Los Angeles, 1968. Kooper, Bloomfield e compagnia in una saletta fumosa che odora di moquette e di cicche spente. Sto esagerando?! "Le cose migliori succedono sempre per caso" si legge, più o meno, sul retrocopertina, e forse è proprio così.
Alan Kooper, cresciuto a soul, blues e R&B, dalla fine degli anni '50 ha suonato, registrato e prodotto di tutto, con semplicità e soprattutto con classe. Ha contribuito a quell'esplosione di creatività musicale a cavallo tra gli anni '60 e '70, ed ha attraversato suonando anche tutte le chiacchiere che hanno seguito quella grande stagione. Al momento della registrazione di quest'album aveva già accompagnato la svolta elettrica di Bob Dylan e aveva fatto parte dei Blues Project, una delle migliori live-machine di quegli anni. Era stato (co)autore, organo, piano e voce dell'esperimento Blood, Sweat & Tears molto prima che gli ottoni e il vocione di Clayton-Thomas coprissero tutto, facendo intravedere quel che poteva essere, e invece non fu. E un giorno di maggio del '68 aveva probabilmente pensato di registrare qualcosa, quando chiamò l'amico Michael Bloomfield, già nell'ensemble elettrico di Dylan e luce dei primi due (stupendi) album della Butterfield Blues Band. Un chitarrista talentuoso quanto sensibile e delicato, dal fraseggio veloce, articolato, molto personale. Gli altri convocati erano Eddie Hoh alla batteria, Barry Goldberg al piano e Harvey Brooks al basso elettrico, gli ultimi due reduci dalla sfortunata esperienza degli Electric Flag, come Bloomfield.
Quel che si può sentire di questo strano miscuglio è tutto nel primo lato, uscito fuori dalle prime 9 ore di session, in cui i nostri tirano su un blues-soul 'bianco' ispirato ed elegante con, in ordine sparso, "Albert's Shuffle", "Really" e il fiume KooperOrgan-raga-psichedelico di "His Holy Modal Majesty" oltre alla dolcissima "Man's Temptation" di Curtis Mayfield e l'estasi blues di "Stop" (Ragavoy).
Sembra però che la mattina del secondo giorno di registrazione l'estemporaneo Bloomfield, debilitato da gravi problemi di insonnia (ed eroina) se ne sia andato lasciando un simpatico biglietto che diceva pressappoco "Caro Alan, non ho dormito bene, sono tornato a casa.
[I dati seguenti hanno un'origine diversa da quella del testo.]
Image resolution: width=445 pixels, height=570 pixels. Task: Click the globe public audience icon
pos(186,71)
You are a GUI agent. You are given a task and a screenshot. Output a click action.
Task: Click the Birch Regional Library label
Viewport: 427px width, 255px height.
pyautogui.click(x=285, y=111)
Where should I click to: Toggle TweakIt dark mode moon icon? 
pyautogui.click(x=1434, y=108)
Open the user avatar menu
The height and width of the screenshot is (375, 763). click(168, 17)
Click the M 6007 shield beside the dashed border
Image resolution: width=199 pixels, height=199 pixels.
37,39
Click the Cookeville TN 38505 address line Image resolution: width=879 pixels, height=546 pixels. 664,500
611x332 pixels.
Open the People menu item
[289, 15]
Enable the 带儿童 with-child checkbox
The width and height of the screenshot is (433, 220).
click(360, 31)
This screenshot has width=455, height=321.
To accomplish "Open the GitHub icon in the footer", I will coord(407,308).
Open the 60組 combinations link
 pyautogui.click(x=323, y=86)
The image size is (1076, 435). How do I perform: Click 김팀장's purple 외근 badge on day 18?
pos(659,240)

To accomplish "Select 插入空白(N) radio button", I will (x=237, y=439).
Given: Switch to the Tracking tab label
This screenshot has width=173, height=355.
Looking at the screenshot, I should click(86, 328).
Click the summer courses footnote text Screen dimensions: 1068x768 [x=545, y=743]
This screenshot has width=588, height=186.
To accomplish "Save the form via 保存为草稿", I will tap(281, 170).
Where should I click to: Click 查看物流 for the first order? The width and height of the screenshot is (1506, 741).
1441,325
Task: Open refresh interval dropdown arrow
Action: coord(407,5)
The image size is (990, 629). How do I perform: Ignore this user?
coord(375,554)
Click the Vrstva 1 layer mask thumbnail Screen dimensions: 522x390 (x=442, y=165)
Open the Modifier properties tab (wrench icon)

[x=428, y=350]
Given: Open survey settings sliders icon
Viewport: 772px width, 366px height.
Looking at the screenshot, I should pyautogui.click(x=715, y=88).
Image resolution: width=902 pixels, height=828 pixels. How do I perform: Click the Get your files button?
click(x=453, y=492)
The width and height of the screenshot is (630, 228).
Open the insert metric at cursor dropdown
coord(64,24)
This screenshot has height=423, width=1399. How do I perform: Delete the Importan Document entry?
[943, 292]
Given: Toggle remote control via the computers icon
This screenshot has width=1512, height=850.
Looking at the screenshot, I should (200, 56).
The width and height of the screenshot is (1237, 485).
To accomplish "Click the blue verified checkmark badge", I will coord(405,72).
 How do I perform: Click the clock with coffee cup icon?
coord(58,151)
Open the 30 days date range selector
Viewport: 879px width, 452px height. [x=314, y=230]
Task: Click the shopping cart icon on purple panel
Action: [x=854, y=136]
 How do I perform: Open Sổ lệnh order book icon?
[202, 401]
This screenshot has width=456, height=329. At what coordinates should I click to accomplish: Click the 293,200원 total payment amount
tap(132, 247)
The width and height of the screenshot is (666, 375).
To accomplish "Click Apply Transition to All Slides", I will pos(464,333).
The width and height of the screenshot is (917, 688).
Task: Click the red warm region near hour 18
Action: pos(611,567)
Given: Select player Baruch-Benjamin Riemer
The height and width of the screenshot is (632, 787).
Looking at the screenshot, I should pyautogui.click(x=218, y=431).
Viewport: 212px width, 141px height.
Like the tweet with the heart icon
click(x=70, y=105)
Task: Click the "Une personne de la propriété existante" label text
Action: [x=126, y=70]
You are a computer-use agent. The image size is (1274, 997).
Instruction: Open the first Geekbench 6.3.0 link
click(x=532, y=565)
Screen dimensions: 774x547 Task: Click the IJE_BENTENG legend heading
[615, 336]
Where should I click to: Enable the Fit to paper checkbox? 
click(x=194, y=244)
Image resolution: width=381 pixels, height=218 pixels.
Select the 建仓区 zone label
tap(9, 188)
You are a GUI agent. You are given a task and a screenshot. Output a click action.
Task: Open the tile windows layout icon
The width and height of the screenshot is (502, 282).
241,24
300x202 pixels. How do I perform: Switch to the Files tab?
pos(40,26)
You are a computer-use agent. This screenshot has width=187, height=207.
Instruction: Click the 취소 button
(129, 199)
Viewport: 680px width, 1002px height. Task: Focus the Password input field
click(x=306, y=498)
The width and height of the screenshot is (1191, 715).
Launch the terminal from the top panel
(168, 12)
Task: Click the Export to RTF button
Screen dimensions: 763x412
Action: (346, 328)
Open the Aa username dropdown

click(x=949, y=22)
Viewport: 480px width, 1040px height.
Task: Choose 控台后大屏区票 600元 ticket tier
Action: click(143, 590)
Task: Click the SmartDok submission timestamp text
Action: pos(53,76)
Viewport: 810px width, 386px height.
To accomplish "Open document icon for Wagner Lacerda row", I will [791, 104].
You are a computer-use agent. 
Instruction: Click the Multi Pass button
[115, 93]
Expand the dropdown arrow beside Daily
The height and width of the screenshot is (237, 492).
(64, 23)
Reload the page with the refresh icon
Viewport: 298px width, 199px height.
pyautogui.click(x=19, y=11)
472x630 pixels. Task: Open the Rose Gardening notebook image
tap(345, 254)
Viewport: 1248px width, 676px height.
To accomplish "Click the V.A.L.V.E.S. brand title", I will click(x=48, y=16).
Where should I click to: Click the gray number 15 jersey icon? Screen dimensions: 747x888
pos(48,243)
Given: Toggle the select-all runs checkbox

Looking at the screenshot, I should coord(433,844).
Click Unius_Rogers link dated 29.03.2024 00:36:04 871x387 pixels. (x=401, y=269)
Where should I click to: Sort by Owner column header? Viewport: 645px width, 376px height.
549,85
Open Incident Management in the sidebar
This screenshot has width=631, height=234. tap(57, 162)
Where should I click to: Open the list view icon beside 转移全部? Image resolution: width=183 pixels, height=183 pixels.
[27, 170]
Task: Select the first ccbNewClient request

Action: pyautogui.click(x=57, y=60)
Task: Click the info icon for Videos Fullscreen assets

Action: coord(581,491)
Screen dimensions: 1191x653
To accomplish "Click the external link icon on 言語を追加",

Mi spiace. Mike. " Così è il chitarrone wah wah-folk-blues di Stephen Stills a occupare il secondo lato, che continua con le deformate "It Takes A Lot To Cry. . . " (Dylan) e "Season Of The Witch" (Donovan), affrontate con la libertà interpretativa (e la cura delle dinamiche) di un gruppo jazz che improvvisa su degli standard. Il disco si conclude con una versione hard-psichedelica di "You Don't Love Me" (Willie Cobb) e "Harvey's Tune", il pezzo più delicato dell'album, quasi a sottolineare tutta la gamma di emozioni che questo album riesce, ancora, a regalare.
Ci sono tantissimi motivi per cui vale la pena di ascoltare e riascoltare questo disco. Primo fra tutti l'ispirazione infinita che affiora da ogni nota, come di rado capita di sentire. Poi perché tutto è stillato con una delicatezza di modi e di forme che lascia spesso senza fiato. E poi c'è la classe dei musicisti, la capoccia fra le nuvole di Bloomfield e il ghigno sardonico di Al Kooper in tenuta hippie ‘newyorkese', più attento alle note che ai fiori o all'LSD. . . ehm, che ai fiori.